STATED PROBLEM
Put the items below into a numbered list, starting with the line containing "At what coordinates should I click to accomplish: Toggle" and continuing through the end of the items, both ends included, with blank lines omitted.

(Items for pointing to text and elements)
- - - - - - -

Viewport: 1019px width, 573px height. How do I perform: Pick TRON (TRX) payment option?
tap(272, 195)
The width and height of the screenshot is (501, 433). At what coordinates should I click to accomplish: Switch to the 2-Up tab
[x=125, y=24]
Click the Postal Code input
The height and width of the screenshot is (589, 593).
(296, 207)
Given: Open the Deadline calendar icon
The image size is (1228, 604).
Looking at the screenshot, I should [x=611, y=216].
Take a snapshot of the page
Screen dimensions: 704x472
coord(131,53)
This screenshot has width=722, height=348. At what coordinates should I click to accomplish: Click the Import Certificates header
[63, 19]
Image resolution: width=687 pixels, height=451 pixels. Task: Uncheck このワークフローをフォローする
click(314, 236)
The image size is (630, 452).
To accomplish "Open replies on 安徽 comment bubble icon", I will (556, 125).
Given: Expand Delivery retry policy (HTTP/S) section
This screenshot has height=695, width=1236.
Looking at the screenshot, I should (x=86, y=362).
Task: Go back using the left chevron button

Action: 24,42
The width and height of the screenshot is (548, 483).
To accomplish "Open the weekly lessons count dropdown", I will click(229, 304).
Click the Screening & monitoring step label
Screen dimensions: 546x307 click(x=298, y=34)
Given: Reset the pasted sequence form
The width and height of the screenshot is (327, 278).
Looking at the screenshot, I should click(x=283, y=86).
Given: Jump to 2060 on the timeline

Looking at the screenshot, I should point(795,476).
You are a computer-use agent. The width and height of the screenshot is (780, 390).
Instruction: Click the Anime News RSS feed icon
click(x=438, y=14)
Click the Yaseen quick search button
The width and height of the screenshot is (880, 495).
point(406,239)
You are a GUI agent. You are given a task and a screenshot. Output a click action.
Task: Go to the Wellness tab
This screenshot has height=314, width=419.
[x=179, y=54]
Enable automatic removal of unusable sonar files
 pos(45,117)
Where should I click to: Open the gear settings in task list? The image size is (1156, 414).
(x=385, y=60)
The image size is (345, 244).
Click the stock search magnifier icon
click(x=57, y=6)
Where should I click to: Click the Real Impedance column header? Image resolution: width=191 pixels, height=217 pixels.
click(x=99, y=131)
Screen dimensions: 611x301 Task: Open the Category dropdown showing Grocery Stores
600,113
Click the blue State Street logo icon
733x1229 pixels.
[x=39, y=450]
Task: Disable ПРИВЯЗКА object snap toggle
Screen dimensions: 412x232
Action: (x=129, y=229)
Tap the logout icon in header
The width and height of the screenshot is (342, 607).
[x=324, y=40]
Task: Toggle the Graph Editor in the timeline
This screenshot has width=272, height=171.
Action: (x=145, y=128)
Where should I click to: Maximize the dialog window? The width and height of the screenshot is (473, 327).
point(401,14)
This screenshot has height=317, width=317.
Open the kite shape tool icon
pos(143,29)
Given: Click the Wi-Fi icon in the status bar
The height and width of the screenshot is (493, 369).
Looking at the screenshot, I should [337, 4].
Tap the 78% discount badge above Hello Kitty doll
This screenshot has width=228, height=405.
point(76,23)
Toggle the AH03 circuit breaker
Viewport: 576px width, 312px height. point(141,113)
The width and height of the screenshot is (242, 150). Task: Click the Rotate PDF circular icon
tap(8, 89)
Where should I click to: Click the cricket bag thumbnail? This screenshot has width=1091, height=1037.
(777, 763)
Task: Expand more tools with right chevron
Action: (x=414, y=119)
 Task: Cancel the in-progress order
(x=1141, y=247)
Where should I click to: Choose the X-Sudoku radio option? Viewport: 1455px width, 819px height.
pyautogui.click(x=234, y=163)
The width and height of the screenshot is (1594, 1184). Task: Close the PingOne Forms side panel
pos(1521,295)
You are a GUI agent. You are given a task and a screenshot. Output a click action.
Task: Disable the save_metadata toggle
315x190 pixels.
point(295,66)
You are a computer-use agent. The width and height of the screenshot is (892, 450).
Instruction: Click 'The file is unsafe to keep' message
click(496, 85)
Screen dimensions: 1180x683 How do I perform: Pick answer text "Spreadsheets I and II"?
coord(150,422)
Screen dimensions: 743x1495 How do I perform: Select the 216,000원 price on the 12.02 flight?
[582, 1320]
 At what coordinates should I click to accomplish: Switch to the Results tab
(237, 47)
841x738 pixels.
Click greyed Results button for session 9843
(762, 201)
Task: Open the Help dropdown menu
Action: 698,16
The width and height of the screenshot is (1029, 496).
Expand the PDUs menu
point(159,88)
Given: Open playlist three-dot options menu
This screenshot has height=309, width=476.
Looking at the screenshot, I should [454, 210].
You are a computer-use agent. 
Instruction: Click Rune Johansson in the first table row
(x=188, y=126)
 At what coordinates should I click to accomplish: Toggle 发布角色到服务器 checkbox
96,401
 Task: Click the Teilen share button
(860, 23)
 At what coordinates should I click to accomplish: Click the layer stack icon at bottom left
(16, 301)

- - - - - - -

COMPLETE RESPONSE
1.  At what coordinates should I click to accomplish: Toggle 发布角色到服务器 checkbox
2. 96,401
3.  Task: Click the Teilen share button
4. (860, 23)
5.  At what coordinates should I click to accomplish: Click the layer stack icon at bottom left
6. (16, 301)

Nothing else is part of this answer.